De nos jours, – les couples franco-allemands n’ont plus affronté les dures réalités des années 1950, 1960, de fonder une famille franco-allemands quelques années après les douleurs de la guerre – c’était insensé. Aujourd’hui, 50 ans après la signature du traité de l’Elysée – fonder un couple franco-allemand n’a plus à faire face aux vieux démons de la guerre, des souvenirs de morts, de la déportation …… Un couple franco-allemand de nos jours n’a plus rien de spécial, – il doit faire face aux risques  de la vie normale de nos jours, – divorce, chômage, maladie … – mais grâce aux traités de l’Elysée les vieux démons de la guerre, des guerres (1870, 1914-18,1939-45) des souvenirs de guerre ont  disparu. D’avoir fait disparaitre ces vieux démons …. « Le bruit des bottes des SS qui résonne sur la cours de l’école de Hussigny » c’est aussi un des grands mérites du traité de l’Elysée. Parfois de nos jours, en critiquant l’état des relations franco-allemands, on oublie trop vite cette réalité …. Mes grands-parents n’ont jamais oublié Libéro Casciola mort en déportation à Bergen-Belsen, – mais ils ont quand même accepté que leur fille se marie avec un allemand.

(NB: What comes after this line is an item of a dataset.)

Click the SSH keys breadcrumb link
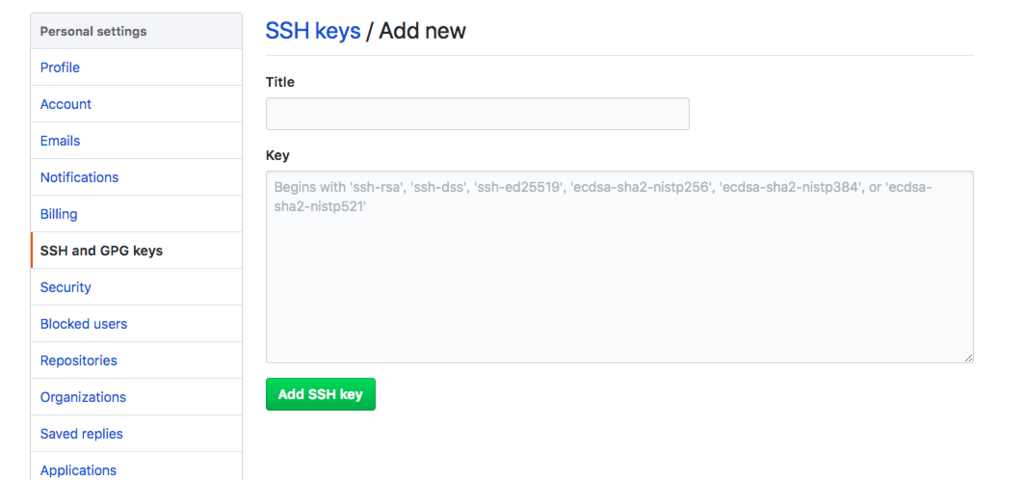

Ce fut en 1962, – le traité de l’Elysée n’était pas encore signé …. 41 ans plus tard, leur fille, en 2003 reçut  le Bundesverdienstkreuz, une des plus hautes décorations allemandes,  pour son travail politique au sein de la SPD, le travail pour les enfants en danger (Kinderschutzbund) – et la réconciliation franco-allemande.

Dommage, que mon père n’ait pas eu la chance de participer à cette cérémonie, lui qui avait risqué il y a maintenant 51 ans la rupture avec sa famille pour le simple fait d’épouser une jeune française.

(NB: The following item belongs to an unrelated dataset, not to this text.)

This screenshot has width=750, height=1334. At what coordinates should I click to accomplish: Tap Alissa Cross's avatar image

Ouvrages et sources cités :

Rittau, Andreas(2012): Symboles franco-allemands. 1963-2013. Construction d’un champ transnational. Paris, L’Harmattan, Allemagne d’hier et d’aujourd’hui. ISBN 9788-2-296-99598-7

Christophe Neff, le 22.01.2013

P.S.: Les souvenirs très personnels franco-allemands de ma mère se trouvent dans le petit billet  «Cinquante ans … déjà! » du blog  Au jour le jour.